Burned Out On Burning Man: Can The Artistic Free-For-All Go Green?

Burned Out On Burning Man: Can The Artistic Free-For-All Go Green?

POWERED BY 2,000 GALLONS OF PROPANE and 900 gallons of jet fuel, the mushroom cloud thundered across Nevada's Black Rock Desert, incinerating a 99-foot-tall wooden oil derrick and deluging thousands of art- and party-loving spectators with a 2.4-gigawatt blast of heat and light. Loudspeakers blared a dark, off-key rendition of "The Star-Spangled Banner." Eight towering, humanlike metal sculptures representing the world's religions bowed in worship before the flaming spectacle, said to symbolize the impending crash of our fossil-fuel-addicted civilization.

The Burning Man festival is notorious for such grandiose displays. Volunteer coordinator Kachina Katrina Zavalney was not amused.

"It made an obscene mess," she said, the frustration in her voice echoing a growing philosophical rift.

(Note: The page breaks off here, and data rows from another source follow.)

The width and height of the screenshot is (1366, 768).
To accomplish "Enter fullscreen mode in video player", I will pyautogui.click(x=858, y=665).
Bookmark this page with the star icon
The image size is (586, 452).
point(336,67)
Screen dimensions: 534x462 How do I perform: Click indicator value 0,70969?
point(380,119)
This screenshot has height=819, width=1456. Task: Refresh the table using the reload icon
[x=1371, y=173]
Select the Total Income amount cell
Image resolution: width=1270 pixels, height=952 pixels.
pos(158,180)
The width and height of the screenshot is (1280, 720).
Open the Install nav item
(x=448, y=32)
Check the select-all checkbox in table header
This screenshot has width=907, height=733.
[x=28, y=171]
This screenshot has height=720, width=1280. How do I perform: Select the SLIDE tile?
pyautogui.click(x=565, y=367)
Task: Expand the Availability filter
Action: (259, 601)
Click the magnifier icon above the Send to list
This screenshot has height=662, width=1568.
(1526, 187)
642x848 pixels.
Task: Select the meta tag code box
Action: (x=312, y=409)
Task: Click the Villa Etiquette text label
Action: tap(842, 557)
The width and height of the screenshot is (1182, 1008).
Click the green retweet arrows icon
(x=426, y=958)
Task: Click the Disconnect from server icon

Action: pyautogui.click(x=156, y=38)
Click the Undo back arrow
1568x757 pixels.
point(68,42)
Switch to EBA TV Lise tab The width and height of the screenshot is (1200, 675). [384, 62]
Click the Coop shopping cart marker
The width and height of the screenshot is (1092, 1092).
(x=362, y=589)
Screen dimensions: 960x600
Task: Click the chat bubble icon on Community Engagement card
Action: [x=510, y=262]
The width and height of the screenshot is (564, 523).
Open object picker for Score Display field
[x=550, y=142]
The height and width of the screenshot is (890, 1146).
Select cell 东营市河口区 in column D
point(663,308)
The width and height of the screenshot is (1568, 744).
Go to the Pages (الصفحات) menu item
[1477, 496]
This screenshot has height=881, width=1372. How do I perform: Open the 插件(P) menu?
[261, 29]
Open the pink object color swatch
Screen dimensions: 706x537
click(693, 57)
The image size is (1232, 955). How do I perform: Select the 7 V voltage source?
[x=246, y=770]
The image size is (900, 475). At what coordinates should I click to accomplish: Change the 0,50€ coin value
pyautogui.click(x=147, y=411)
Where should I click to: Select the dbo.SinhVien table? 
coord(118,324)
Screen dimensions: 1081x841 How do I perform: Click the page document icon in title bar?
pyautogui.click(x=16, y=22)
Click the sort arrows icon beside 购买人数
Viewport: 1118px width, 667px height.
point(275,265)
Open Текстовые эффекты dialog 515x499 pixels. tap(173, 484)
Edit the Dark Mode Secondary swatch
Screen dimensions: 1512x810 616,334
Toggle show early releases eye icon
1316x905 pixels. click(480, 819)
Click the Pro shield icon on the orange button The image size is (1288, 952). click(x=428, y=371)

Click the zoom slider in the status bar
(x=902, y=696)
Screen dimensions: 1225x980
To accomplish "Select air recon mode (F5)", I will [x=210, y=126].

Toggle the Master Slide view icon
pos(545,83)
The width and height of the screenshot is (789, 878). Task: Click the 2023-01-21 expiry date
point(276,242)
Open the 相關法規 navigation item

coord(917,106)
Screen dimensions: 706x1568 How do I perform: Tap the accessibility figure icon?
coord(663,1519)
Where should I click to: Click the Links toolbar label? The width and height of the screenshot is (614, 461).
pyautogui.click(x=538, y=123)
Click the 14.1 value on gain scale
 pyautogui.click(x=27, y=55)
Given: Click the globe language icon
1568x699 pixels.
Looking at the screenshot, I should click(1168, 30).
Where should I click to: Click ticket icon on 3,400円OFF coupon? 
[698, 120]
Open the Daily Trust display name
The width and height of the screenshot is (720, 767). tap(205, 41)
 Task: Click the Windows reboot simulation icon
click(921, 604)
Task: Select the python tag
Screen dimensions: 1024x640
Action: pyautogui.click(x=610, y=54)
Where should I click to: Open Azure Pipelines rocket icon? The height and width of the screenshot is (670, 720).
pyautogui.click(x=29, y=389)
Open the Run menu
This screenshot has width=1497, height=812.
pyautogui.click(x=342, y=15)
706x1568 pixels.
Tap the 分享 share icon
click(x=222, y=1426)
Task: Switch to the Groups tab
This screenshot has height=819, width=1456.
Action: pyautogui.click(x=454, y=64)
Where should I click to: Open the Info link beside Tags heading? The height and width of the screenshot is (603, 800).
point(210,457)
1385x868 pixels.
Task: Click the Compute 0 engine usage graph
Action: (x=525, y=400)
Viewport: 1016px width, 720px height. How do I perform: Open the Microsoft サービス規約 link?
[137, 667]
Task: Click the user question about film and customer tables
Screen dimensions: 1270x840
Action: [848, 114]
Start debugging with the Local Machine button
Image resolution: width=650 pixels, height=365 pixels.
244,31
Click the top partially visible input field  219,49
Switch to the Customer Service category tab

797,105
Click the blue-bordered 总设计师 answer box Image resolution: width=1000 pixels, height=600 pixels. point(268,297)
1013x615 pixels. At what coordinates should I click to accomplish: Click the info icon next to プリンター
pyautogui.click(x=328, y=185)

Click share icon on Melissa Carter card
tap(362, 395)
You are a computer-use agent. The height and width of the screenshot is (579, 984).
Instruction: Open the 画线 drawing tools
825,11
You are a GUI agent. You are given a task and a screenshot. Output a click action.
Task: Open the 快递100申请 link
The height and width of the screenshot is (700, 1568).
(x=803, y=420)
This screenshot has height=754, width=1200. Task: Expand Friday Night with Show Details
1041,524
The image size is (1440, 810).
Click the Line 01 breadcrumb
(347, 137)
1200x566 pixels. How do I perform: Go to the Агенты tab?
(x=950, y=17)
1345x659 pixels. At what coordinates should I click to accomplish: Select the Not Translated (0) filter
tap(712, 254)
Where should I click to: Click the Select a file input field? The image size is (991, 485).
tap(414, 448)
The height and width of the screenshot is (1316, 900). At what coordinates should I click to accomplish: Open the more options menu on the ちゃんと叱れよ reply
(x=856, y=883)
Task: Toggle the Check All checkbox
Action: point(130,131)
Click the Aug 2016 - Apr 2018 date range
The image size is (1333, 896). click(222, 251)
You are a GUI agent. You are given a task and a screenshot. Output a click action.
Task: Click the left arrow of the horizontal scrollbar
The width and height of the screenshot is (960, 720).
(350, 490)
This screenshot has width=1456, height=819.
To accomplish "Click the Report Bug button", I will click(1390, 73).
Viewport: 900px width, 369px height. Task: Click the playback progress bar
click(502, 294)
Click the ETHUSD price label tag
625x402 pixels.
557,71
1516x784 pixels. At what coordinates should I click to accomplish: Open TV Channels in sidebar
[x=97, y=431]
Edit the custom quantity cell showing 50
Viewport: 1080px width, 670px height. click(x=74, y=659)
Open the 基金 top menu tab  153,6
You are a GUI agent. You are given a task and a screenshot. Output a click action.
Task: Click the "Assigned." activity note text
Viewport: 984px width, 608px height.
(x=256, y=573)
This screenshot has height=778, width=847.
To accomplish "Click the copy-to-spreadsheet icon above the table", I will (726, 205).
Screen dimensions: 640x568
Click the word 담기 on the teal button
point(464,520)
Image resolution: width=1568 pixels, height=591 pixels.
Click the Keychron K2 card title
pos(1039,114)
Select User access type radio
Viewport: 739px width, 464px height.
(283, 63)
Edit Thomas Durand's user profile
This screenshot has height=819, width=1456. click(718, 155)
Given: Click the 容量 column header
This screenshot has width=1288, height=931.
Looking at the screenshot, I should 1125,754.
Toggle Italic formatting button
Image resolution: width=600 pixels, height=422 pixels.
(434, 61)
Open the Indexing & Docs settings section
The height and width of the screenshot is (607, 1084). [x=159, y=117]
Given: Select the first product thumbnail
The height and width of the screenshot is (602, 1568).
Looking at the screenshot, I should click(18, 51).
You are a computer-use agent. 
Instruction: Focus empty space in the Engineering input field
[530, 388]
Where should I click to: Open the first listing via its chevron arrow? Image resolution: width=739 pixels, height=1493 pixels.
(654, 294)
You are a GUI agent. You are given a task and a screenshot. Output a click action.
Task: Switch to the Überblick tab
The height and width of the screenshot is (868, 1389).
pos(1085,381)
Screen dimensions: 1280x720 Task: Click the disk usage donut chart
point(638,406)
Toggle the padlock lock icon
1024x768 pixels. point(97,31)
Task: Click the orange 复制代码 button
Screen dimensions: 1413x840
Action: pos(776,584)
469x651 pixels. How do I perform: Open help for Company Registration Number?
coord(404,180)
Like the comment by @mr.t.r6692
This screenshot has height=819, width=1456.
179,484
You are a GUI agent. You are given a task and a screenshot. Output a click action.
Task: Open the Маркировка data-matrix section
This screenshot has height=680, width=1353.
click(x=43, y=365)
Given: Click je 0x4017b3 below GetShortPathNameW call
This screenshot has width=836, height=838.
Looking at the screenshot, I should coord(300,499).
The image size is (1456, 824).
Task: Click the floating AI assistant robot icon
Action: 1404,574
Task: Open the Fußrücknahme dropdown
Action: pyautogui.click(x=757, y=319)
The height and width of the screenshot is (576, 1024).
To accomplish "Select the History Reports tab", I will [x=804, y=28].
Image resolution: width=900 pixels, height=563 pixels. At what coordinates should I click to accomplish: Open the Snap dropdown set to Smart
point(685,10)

For years "burners" have been trying to draw lines of ethical behavior in the desert sand. As last summer's "Crude Awakening" performance broiled the night sky with petrochemical flames, some confronted a question whose relevance resonates far beyond the annual encampment: With life on Earth now clearly at risk, how much waste, pollution, and hypocrisy can we humans justify in our pursuit of art, education, freedom, and--yes--fun?